WHAT YOU ARE ASKED TO DO: Each line of the data below from the one holding "Given: Open the Карта гостя menu item" to the one holding "Select the Bank Accounts row label", inclusive, is to be reproduced exactly; no other line belongs in the answer.

(Saved entries)
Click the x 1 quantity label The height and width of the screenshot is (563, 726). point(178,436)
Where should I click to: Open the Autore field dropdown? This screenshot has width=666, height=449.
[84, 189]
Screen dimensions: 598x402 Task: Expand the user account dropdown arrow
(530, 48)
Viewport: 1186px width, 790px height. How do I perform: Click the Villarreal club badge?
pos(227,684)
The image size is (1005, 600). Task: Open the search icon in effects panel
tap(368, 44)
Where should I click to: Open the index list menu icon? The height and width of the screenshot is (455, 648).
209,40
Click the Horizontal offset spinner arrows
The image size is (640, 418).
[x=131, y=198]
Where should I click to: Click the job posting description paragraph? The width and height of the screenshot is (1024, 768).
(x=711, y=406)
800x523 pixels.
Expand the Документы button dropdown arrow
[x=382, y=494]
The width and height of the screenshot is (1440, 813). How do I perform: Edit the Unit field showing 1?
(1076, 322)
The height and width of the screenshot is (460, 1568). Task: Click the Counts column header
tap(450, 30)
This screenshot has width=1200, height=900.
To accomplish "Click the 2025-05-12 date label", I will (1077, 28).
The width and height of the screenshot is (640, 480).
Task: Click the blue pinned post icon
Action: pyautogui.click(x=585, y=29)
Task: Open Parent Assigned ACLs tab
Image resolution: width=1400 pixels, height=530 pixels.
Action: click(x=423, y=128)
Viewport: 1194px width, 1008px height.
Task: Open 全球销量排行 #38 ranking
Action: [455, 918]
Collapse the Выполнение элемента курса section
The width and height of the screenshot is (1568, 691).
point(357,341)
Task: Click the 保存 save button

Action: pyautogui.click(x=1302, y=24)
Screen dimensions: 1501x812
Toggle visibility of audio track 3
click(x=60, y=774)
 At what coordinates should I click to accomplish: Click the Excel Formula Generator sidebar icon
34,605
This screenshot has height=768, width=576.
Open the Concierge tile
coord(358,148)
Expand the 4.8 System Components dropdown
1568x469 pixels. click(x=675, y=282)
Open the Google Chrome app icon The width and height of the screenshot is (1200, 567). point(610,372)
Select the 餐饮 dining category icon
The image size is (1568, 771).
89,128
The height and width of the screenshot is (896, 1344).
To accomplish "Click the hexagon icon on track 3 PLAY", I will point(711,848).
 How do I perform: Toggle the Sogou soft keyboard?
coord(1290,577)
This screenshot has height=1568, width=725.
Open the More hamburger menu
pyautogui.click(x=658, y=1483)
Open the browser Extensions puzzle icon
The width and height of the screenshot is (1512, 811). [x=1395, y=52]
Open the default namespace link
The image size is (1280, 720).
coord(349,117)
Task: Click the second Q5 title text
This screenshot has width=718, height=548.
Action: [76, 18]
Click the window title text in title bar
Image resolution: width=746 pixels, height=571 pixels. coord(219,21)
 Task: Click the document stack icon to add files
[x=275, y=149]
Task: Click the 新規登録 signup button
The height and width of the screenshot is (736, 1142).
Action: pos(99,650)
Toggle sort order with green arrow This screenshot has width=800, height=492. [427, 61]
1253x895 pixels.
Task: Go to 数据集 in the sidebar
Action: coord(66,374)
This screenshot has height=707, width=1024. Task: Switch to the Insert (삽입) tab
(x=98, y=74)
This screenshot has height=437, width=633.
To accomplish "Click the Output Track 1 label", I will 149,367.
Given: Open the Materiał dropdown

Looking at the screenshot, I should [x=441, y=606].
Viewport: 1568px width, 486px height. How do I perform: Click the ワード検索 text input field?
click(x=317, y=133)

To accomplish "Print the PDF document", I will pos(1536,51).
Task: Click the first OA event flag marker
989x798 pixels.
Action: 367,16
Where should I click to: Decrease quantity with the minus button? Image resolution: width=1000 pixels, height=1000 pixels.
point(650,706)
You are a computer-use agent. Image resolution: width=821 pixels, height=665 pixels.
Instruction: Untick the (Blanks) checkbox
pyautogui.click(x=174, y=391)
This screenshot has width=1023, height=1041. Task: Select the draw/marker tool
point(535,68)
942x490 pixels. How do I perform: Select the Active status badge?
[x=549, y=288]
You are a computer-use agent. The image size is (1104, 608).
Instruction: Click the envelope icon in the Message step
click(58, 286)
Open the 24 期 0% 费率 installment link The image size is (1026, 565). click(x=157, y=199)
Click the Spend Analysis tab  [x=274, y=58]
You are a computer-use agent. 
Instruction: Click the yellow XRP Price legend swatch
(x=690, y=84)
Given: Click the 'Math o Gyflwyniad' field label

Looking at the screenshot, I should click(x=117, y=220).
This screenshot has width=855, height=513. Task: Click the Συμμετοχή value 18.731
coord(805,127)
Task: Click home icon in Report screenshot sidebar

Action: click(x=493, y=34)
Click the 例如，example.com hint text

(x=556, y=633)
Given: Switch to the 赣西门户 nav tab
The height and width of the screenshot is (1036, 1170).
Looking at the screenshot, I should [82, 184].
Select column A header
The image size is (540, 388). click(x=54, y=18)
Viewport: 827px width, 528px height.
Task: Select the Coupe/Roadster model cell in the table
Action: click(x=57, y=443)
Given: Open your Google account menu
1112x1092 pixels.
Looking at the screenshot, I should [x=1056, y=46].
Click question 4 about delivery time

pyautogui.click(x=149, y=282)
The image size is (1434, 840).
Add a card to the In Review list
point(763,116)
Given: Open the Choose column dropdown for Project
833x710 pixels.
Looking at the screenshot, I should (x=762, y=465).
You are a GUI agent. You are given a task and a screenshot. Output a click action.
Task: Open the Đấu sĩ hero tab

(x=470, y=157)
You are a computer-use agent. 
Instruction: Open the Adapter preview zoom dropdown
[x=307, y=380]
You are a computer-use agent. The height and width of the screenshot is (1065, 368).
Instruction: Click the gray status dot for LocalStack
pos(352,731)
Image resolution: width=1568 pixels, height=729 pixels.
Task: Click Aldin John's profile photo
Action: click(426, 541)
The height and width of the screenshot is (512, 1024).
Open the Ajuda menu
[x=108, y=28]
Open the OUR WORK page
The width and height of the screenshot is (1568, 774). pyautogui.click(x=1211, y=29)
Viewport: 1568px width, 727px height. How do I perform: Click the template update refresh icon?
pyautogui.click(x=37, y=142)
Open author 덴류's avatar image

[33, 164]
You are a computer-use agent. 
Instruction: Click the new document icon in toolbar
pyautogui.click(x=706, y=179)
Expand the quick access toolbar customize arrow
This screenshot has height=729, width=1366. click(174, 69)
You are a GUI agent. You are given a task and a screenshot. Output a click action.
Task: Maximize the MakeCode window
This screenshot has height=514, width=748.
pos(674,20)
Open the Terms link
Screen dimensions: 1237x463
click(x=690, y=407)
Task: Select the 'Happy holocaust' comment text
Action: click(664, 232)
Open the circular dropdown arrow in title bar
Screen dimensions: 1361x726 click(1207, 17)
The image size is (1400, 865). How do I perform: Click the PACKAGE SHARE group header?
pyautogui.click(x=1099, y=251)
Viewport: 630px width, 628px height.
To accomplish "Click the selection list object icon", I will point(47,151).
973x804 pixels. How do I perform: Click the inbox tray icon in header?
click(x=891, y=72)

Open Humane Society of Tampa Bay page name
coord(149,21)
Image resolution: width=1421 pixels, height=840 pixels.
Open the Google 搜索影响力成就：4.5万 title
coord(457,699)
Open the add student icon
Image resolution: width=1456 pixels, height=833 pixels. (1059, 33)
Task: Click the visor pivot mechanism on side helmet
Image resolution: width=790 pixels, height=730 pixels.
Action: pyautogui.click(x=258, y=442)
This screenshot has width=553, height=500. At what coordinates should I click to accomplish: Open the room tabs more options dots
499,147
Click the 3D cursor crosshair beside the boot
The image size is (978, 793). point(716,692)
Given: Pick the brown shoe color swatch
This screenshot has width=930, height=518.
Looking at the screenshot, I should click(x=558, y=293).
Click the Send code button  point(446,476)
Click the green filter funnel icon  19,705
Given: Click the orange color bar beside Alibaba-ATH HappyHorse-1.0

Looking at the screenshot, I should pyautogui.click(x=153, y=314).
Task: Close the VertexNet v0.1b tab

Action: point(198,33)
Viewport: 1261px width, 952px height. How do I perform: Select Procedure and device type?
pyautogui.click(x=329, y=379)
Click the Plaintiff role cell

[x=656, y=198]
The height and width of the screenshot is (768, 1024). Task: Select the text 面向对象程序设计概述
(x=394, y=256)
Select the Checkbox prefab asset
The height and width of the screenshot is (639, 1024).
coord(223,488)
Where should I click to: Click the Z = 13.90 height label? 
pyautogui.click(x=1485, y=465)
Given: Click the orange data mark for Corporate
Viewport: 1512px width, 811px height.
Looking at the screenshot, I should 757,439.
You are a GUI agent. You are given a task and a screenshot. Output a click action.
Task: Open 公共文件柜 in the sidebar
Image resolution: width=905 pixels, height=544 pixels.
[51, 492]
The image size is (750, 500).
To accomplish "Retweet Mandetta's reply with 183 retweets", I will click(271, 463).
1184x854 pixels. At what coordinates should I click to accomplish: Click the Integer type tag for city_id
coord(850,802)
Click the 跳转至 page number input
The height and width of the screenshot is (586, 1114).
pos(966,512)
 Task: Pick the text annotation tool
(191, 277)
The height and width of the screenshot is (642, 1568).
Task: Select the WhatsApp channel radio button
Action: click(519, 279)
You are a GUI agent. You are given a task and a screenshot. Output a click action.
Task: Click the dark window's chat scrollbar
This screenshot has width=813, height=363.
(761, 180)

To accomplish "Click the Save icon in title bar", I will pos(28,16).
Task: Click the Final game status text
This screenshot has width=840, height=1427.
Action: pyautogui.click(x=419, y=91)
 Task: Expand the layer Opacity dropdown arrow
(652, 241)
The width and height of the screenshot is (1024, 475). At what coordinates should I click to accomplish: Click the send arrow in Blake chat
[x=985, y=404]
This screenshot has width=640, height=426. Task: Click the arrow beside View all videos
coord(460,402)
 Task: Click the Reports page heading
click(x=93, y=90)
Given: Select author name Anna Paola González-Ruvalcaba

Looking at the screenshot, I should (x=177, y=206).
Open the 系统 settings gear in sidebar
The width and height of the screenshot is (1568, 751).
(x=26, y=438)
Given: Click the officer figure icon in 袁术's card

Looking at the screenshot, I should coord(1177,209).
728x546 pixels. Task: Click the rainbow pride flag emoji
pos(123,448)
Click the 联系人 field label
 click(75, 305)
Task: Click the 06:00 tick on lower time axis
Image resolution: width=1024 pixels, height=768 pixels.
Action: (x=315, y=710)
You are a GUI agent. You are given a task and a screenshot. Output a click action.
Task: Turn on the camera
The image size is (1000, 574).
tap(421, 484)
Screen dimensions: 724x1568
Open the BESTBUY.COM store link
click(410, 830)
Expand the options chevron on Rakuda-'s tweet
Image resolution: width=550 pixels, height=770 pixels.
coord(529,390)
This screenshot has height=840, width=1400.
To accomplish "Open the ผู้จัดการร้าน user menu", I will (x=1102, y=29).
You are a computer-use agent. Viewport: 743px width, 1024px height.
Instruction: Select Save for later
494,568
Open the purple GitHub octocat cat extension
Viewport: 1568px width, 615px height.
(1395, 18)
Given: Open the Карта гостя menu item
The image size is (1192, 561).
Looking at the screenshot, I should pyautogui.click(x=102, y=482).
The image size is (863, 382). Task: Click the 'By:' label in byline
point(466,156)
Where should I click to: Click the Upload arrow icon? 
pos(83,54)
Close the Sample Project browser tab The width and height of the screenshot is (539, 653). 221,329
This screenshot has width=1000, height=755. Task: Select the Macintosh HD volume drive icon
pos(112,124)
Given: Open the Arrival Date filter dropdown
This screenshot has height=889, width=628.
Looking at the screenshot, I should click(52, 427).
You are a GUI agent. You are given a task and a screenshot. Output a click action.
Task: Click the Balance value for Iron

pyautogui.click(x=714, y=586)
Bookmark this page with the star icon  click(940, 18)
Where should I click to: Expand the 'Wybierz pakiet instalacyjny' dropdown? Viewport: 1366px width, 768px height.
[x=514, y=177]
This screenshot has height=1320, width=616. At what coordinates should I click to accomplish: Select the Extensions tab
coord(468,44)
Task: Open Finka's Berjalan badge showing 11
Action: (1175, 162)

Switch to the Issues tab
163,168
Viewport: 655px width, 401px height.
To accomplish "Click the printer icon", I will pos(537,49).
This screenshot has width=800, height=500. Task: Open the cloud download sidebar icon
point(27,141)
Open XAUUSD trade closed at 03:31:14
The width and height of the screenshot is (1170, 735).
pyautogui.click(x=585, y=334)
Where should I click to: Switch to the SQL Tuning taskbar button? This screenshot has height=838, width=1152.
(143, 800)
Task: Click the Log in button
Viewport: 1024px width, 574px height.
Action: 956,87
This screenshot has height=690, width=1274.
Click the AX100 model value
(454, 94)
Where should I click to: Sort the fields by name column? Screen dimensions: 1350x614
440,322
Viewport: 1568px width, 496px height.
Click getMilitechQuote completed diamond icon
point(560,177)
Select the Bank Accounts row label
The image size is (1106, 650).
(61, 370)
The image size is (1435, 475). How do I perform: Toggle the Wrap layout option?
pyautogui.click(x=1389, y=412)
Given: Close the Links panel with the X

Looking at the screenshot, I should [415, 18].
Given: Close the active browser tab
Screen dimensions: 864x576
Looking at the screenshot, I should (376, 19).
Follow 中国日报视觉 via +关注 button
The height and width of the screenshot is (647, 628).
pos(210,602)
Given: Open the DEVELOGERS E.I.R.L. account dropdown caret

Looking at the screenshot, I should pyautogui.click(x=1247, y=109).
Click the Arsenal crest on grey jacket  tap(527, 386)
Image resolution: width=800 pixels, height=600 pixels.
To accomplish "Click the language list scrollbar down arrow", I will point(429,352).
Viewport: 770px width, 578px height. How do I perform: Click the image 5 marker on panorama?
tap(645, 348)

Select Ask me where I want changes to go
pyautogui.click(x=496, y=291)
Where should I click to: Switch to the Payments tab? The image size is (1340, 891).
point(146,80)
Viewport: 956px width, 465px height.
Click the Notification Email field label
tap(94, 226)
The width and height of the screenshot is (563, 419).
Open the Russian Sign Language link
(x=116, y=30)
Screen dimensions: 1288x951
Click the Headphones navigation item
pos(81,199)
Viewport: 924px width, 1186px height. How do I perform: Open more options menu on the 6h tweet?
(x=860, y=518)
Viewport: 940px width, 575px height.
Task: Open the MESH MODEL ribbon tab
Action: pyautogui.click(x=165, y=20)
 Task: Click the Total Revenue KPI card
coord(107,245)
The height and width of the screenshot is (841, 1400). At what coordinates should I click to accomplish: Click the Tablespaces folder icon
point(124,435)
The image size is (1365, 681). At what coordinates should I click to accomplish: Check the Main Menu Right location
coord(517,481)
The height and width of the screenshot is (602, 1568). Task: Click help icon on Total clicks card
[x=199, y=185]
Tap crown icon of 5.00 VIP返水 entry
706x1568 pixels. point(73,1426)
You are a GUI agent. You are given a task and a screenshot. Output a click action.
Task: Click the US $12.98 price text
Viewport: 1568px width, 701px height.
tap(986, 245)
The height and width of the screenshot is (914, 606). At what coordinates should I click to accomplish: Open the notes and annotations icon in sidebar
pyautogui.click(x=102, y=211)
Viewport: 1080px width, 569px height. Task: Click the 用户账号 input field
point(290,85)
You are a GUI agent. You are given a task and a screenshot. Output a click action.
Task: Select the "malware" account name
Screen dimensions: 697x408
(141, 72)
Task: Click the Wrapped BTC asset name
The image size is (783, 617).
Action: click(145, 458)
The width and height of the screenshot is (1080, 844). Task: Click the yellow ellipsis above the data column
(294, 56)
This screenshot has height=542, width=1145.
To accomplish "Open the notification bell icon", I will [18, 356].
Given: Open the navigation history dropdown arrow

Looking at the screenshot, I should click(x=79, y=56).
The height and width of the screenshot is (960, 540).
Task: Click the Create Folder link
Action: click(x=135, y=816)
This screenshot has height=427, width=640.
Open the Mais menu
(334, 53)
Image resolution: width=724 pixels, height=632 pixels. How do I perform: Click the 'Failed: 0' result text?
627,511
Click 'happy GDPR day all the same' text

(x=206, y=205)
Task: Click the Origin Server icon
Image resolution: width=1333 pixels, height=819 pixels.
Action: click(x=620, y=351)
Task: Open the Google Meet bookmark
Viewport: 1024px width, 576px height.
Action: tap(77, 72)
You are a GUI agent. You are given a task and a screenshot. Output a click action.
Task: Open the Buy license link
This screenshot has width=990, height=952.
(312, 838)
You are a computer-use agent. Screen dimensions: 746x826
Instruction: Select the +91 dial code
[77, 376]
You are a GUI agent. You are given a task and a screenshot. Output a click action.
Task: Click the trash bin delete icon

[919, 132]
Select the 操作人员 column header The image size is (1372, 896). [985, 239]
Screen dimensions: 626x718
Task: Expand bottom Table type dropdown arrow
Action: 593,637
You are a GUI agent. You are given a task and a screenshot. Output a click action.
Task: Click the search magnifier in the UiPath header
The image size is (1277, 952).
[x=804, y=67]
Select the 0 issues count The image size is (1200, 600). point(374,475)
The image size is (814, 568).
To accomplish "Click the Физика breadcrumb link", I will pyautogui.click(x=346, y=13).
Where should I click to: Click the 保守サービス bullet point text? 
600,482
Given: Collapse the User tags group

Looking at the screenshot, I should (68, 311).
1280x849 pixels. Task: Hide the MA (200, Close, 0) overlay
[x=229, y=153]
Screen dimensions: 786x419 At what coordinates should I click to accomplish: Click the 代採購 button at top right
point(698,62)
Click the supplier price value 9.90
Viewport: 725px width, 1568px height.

RESPONSE TO THE EXERCISE:
Given: Open the Карта гостя menu item
The image size is (1192, 561).
Looking at the screenshot, I should pyautogui.click(x=102, y=482).
The image size is (863, 382). Task: Click the 'By:' label in byline
point(466,156)
Where should I click to: Click the Upload arrow icon? 
pos(83,54)
Close the Sample Project browser tab The width and height of the screenshot is (539, 653). 221,329
This screenshot has width=1000, height=755. Task: Select the Macintosh HD volume drive icon
pos(112,124)
Given: Open the Arrival Date filter dropdown
This screenshot has height=889, width=628.
Looking at the screenshot, I should click(52, 427).
You are a GUI agent. You are given a task and a screenshot. Output a click action.
Task: Click the Balance value for Iron

pyautogui.click(x=714, y=586)
Bookmark this page with the star icon  click(940, 18)
Where should I click to: Expand the 'Wybierz pakiet instalacyjny' dropdown? Viewport: 1366px width, 768px height.
[x=514, y=177]
This screenshot has height=1320, width=616. At what coordinates should I click to accomplish: Select the Extensions tab
coord(468,44)
Task: Open Finka's Berjalan badge showing 11
Action: (1175, 162)

Switch to the Issues tab
163,168
Viewport: 655px width, 401px height.
To accomplish "Click the printer icon", I will pos(537,49).
This screenshot has width=800, height=500. Task: Open the cloud download sidebar icon
point(27,141)
Open XAUUSD trade closed at 03:31:14
The width and height of the screenshot is (1170, 735).
pyautogui.click(x=585, y=334)
Where should I click to: Switch to the SQL Tuning taskbar button? This screenshot has height=838, width=1152.
(143, 800)
Task: Click the Log in button
Viewport: 1024px width, 574px height.
Action: 956,87
This screenshot has height=690, width=1274.
Click the AX100 model value
(454, 94)
Where should I click to: Sort the fields by name column? Screen dimensions: 1350x614
440,322
Viewport: 1568px width, 496px height.
Click getMilitechQuote completed diamond icon
point(560,177)
Select the Bank Accounts row label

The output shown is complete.